Tuesday, August 19, 2014
Learning not to drown.
The book begins with this quote: "If you cannot get rid of the family skeleton, you may as well make it dance." George Bernard Shaw.
Clare's family has a skeleton in the closet and he won't leave. As a matter of fact, he really won't stay in the closet. He hangs around the house and accompanies Clare to school, to the lake, everywhere. Skeleton is, of course, not a real character but the onus that the family lives with every day. Living in a small town, everyone knows what happened with Luke (Clare's brother) and what he is. Clare knows that Luke is a great big brother and she loves him so much. Each time Luke gets in trouble Clare's parents tell her that he was just in the wrong place at the wrong time.

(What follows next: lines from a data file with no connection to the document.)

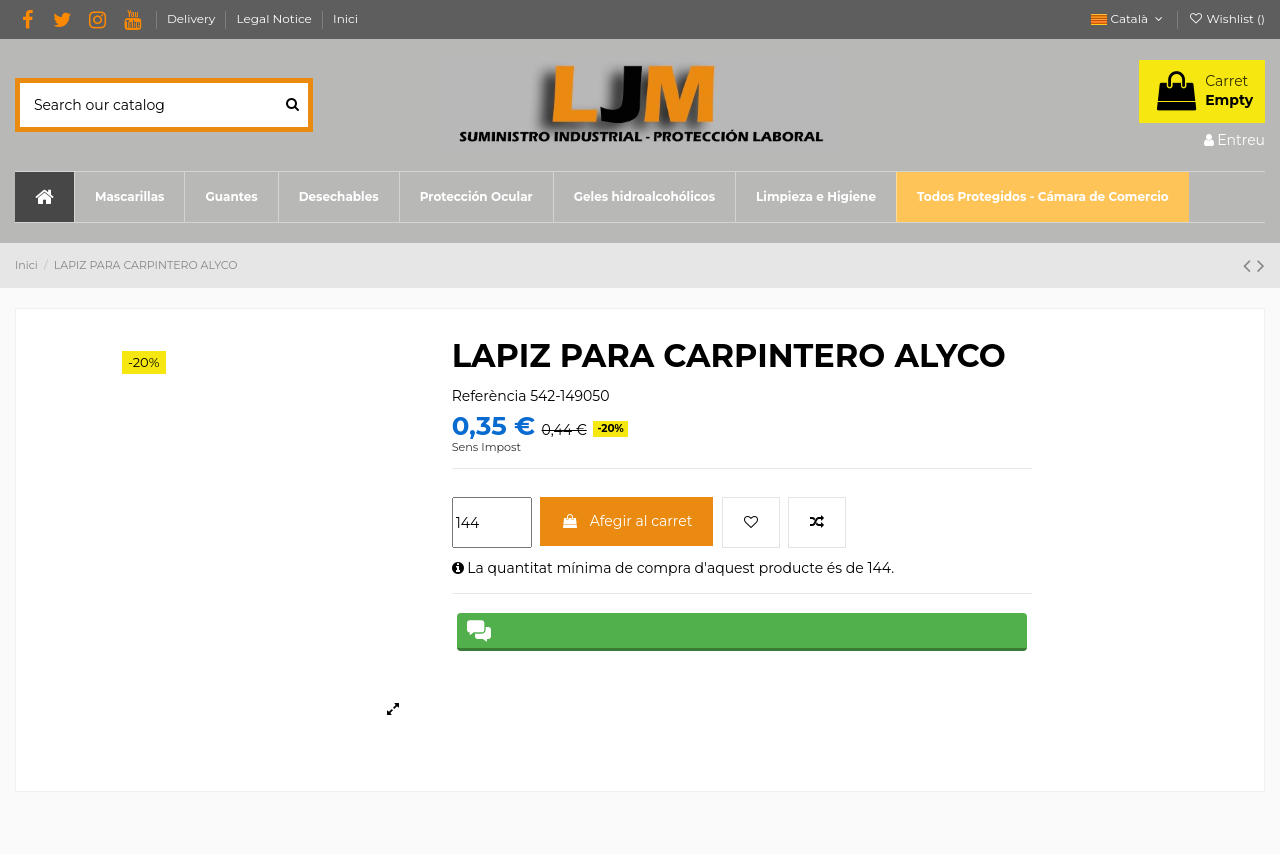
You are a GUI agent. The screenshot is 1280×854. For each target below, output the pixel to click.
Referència (489, 396)
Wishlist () (1226, 18)
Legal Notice (276, 18)
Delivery (193, 18)
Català (1128, 18)
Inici (345, 18)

But Luke gets out of a stint in prison when Clare is 17 and a senior in high school. With awareness that comes with maturity and actual contact with Luke rather than simply the big brother she knows from the letters from prison, Clare starts to understand just who Luke really is.
I like the way that the book slowly revealed the truth. We learn it as Clare does. There are chapters labeled "Now" and some that are from the past. These pieces of the puzzle come together nicely. I think that we can understand the love Clare has for Luke despite his trouble.
We don't get as sympathetic a picture of Clare's parents, but the book is told from her perspective so maybe we're not supposed to completely understand them.